(Data entries)

=-=-=-=-=

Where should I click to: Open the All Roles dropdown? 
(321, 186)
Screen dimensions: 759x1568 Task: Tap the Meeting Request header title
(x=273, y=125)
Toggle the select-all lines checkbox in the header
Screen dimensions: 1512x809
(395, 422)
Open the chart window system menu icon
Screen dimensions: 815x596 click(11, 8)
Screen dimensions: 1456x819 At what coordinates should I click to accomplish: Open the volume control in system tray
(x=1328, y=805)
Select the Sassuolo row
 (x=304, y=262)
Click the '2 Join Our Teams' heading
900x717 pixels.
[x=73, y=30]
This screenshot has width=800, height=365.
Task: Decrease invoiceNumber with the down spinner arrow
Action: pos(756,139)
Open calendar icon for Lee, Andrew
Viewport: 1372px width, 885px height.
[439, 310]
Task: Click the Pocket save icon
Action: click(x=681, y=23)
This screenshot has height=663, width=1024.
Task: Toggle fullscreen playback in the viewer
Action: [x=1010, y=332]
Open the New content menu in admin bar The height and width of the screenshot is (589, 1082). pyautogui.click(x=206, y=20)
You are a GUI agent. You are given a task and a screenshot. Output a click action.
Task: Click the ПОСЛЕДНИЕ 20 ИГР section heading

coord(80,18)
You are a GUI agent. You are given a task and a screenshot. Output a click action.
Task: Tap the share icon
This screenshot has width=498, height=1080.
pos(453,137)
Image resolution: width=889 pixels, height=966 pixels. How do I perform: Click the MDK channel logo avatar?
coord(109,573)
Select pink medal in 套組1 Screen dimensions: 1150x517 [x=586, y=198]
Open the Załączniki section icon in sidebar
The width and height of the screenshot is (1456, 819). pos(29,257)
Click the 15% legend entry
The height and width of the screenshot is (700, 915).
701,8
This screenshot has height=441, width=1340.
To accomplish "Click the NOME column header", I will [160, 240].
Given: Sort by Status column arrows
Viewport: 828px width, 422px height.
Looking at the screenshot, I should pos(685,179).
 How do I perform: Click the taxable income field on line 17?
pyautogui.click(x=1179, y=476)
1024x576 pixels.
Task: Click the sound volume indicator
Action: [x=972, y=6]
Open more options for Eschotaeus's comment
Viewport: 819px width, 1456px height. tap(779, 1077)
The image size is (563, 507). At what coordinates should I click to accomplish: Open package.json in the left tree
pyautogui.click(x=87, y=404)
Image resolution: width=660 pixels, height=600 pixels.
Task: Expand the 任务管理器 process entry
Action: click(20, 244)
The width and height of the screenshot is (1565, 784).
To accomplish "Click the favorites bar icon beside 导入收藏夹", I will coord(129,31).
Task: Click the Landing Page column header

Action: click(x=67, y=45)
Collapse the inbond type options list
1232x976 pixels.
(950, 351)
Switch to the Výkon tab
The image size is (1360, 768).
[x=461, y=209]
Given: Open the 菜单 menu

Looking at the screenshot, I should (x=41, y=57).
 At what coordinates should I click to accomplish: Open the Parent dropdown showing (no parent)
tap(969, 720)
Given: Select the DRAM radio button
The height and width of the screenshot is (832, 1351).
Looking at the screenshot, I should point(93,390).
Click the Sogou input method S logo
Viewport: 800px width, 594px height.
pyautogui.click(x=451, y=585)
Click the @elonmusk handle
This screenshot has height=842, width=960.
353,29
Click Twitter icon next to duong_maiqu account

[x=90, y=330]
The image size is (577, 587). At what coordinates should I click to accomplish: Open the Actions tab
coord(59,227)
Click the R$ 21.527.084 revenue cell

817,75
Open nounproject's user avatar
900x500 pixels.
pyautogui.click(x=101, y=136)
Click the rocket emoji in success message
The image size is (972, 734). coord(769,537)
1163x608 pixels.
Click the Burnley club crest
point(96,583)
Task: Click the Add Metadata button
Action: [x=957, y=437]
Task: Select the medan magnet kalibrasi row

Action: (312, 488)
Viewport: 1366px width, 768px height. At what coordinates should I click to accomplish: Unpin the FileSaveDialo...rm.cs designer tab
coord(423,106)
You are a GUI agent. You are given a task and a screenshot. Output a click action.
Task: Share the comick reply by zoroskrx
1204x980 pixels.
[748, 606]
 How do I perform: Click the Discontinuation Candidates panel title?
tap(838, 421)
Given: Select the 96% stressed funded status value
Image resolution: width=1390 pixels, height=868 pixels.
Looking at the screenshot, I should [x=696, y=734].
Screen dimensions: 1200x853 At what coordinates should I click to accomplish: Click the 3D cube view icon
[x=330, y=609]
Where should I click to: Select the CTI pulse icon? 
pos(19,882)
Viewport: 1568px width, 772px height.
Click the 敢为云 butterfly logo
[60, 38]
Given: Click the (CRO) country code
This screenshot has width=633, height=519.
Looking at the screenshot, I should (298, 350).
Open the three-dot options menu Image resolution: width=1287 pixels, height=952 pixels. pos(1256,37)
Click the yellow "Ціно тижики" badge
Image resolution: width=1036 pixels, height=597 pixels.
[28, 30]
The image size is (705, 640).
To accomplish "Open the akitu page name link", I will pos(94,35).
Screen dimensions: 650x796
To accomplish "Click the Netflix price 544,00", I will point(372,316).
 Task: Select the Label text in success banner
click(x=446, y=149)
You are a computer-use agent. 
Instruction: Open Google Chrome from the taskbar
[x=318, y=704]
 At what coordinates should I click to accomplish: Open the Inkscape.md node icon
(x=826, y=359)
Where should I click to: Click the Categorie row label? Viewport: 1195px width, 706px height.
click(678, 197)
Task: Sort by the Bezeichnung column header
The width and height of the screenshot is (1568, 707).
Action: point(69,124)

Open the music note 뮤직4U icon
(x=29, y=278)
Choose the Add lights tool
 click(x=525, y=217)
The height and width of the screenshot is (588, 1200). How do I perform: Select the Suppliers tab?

=-=-=-=-=

**Your goal**. Return the data exactly, every line included.

**Answer for the task**.
Where should I click to: Open the All Roles dropdown? 
(321, 186)
Screen dimensions: 759x1568 Task: Tap the Meeting Request header title
(x=273, y=125)
Toggle the select-all lines checkbox in the header
Screen dimensions: 1512x809
(395, 422)
Open the chart window system menu icon
Screen dimensions: 815x596 click(11, 8)
Screen dimensions: 1456x819 At what coordinates should I click to accomplish: Open the volume control in system tray
(x=1328, y=805)
Select the Sassuolo row
 (x=304, y=262)
Click the '2 Join Our Teams' heading
900x717 pixels.
[x=73, y=30]
This screenshot has width=800, height=365.
Task: Decrease invoiceNumber with the down spinner arrow
Action: pos(756,139)
Open calendar icon for Lee, Andrew
Viewport: 1372px width, 885px height.
[439, 310]
Task: Click the Pocket save icon
Action: click(x=681, y=23)
This screenshot has height=663, width=1024.
Task: Toggle fullscreen playback in the viewer
Action: [x=1010, y=332]
Open the New content menu in admin bar The height and width of the screenshot is (589, 1082). pyautogui.click(x=206, y=20)
You are a GUI agent. You are given a task and a screenshot. Output a click action.
Task: Click the ПОСЛЕДНИЕ 20 ИГР section heading

coord(80,18)
You are a GUI agent. You are given a task and a screenshot. Output a click action.
Task: Tap the share icon
This screenshot has width=498, height=1080.
pos(453,137)
Image resolution: width=889 pixels, height=966 pixels. How do I perform: Click the MDK channel logo avatar?
coord(109,573)
Select pink medal in 套組1 Screen dimensions: 1150x517 [x=586, y=198]
Open the Załączniki section icon in sidebar
The width and height of the screenshot is (1456, 819). pos(29,257)
Click the 15% legend entry
The height and width of the screenshot is (700, 915).
701,8
This screenshot has height=441, width=1340.
To accomplish "Click the NOME column header", I will [160, 240].
Given: Sort by Status column arrows
Viewport: 828px width, 422px height.
Looking at the screenshot, I should pos(685,179).
 How do I perform: Click the taxable income field on line 17?
pyautogui.click(x=1179, y=476)
1024x576 pixels.
Task: Click the sound volume indicator
Action: [x=972, y=6]
Open more options for Eschotaeus's comment
Viewport: 819px width, 1456px height. tap(779, 1077)
The image size is (563, 507). At what coordinates should I click to accomplish: Open package.json in the left tree
pyautogui.click(x=87, y=404)
Image resolution: width=660 pixels, height=600 pixels.
Task: Expand the 任务管理器 process entry
Action: click(20, 244)
The width and height of the screenshot is (1565, 784).
To accomplish "Click the favorites bar icon beside 导入收藏夹", I will coord(129,31).
Task: Click the Landing Page column header

Action: click(x=67, y=45)
Collapse the inbond type options list
1232x976 pixels.
(950, 351)
Switch to the Výkon tab
The image size is (1360, 768).
[x=461, y=209]
Given: Open the 菜单 menu

Looking at the screenshot, I should (x=41, y=57).
 At what coordinates should I click to accomplish: Open the Parent dropdown showing (no parent)
tap(969, 720)
Given: Select the DRAM radio button
The height and width of the screenshot is (832, 1351).
Looking at the screenshot, I should point(93,390).
Click the Sogou input method S logo
Viewport: 800px width, 594px height.
pyautogui.click(x=451, y=585)
Click the @elonmusk handle
This screenshot has height=842, width=960.
353,29
Click Twitter icon next to duong_maiqu account

[x=90, y=330]
The image size is (577, 587). At what coordinates should I click to accomplish: Open the Actions tab
coord(59,227)
Click the R$ 21.527.084 revenue cell

817,75
Open nounproject's user avatar
900x500 pixels.
pyautogui.click(x=101, y=136)
Click the rocket emoji in success message
The image size is (972, 734). coord(769,537)
1163x608 pixels.
Click the Burnley club crest
point(96,583)
Task: Click the Add Metadata button
Action: [x=957, y=437]
Task: Select the medan magnet kalibrasi row

Action: (312, 488)
Viewport: 1366px width, 768px height. At what coordinates should I click to accomplish: Unpin the FileSaveDialo...rm.cs designer tab
coord(423,106)
You are a GUI agent. You are given a task and a screenshot. Output a click action.
Task: Share the comick reply by zoroskrx
1204x980 pixels.
[748, 606]
 How do I perform: Click the Discontinuation Candidates panel title?
tap(838, 421)
Given: Select the 96% stressed funded status value
Image resolution: width=1390 pixels, height=868 pixels.
Looking at the screenshot, I should [x=696, y=734].
Screen dimensions: 1200x853 At what coordinates should I click to accomplish: Click the 3D cube view icon
[x=330, y=609]
Where should I click to: Select the CTI pulse icon? 
pos(19,882)
Viewport: 1568px width, 772px height.
Click the 敢为云 butterfly logo
[60, 38]
Given: Click the (CRO) country code
This screenshot has width=633, height=519.
Looking at the screenshot, I should (298, 350).
Open the three-dot options menu Image resolution: width=1287 pixels, height=952 pixels. pos(1256,37)
Click the yellow "Ціно тижики" badge
Image resolution: width=1036 pixels, height=597 pixels.
[28, 30]
The image size is (705, 640).
To accomplish "Open the akitu page name link", I will pos(94,35).
Screen dimensions: 650x796
To accomplish "Click the Netflix price 544,00", I will point(372,316).
 Task: Select the Label text in success banner
click(x=446, y=149)
You are a computer-use agent. 
Instruction: Open Google Chrome from the taskbar
[x=318, y=704]
 At what coordinates should I click to accomplish: Open the Inkscape.md node icon
(x=826, y=359)
Where should I click to: Click the Categorie row label? Viewport: 1195px width, 706px height.
click(678, 197)
Task: Sort by the Bezeichnung column header
The width and height of the screenshot is (1568, 707).
Action: point(69,124)

Open the music note 뮤직4U icon
(x=29, y=278)
Choose the Add lights tool
 click(x=525, y=217)
The height and width of the screenshot is (588, 1200). How do I perform: Select the Suppliers tab?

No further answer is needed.